Stored data entries
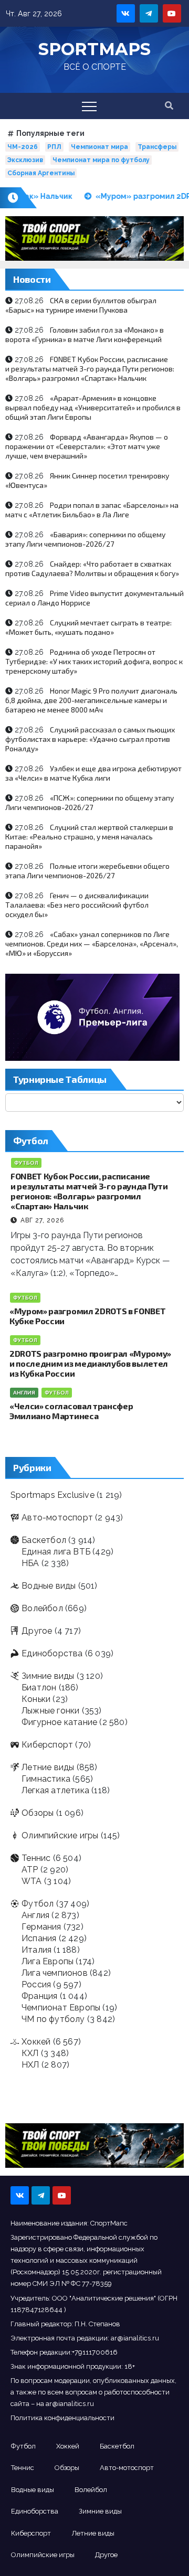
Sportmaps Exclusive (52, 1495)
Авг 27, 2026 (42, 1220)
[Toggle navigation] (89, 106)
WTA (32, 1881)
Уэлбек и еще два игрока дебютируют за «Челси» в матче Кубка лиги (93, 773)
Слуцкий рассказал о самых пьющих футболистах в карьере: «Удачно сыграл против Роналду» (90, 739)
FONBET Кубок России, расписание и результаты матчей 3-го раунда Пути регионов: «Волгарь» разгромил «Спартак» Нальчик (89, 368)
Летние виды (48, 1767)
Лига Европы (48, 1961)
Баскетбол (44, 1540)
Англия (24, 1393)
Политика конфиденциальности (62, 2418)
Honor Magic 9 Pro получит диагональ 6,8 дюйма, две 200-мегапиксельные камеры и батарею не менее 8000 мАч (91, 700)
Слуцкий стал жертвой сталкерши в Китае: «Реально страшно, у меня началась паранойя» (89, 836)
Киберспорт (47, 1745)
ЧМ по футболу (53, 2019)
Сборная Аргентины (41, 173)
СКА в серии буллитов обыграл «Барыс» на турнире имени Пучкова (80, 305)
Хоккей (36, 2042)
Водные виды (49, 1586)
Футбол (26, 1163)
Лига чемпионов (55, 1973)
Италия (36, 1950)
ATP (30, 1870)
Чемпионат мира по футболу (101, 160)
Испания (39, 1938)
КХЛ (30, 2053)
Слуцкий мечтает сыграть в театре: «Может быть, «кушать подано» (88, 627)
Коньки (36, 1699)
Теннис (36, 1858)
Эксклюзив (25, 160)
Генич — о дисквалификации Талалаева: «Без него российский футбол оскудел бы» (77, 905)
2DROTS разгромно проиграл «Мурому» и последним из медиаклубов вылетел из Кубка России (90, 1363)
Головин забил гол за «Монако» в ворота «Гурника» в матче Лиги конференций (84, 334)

**WORK TO BE COMPLETED**
Make an exact copy of every entry above, minus the images.

**TASK ANSWER**
Sportmaps Exclusive (52, 1495)
Авг 27, 2026 (42, 1220)
[Toggle navigation] (89, 106)
WTA (32, 1881)
Уэлбек и еще два игрока дебютируют за «Челси» в матче Кубка лиги (93, 773)
Слуцкий рассказал о самых пьющих футболистах в карьере: «Удачно сыграл против Роналду» (90, 739)
FONBET Кубок России, расписание и результаты матчей 3-го раунда Пути регионов: «Волгарь» разгромил «Спартак» Нальчик (89, 368)
Летние виды (48, 1767)
Лига Европы (48, 1961)
Баскетбол (44, 1540)
Англия (24, 1393)
Политика конфиденциальности (62, 2418)
Honor Magic 9 Pro получит диагональ 6,8 дюйма, две 200-мегапиксельные камеры и батарею не менее 8000 мАч (91, 700)
Слуцкий стал жертвой сталкерши в Китае: «Реально страшно, у меня началась паранойя» (89, 836)
Киберспорт (47, 1745)
ЧМ по футболу (53, 2019)
Сборная Аргентины (41, 173)
СКА в серии буллитов обыграл «Барыс» на турнире имени Пучкова (80, 305)
Хоккей (36, 2042)
Водные виды (49, 1586)
Футбол (26, 1163)
Лига чемпионов (55, 1973)
Италия (36, 1950)
ATP (30, 1870)
Чемпионат мира по футболу (101, 160)
Испания (39, 1938)
КХЛ (30, 2053)
Слуцкий мечтает сыграть в театре: «Может быть, «кушать подано» (88, 627)
Коньки (36, 1699)
Теннис (36, 1858)
Эксклюзив (25, 160)
Генич — о дисквалификации Талалаева: «Без него российский футбол оскудел бы» (77, 905)
2DROTS разгромно проиграл «Мурому» и последним из медиаклубов вылетел из Кубка России (90, 1363)
Головин забил гол за «Монако» в ворота «Гурника» в матче Лиги конференций (84, 334)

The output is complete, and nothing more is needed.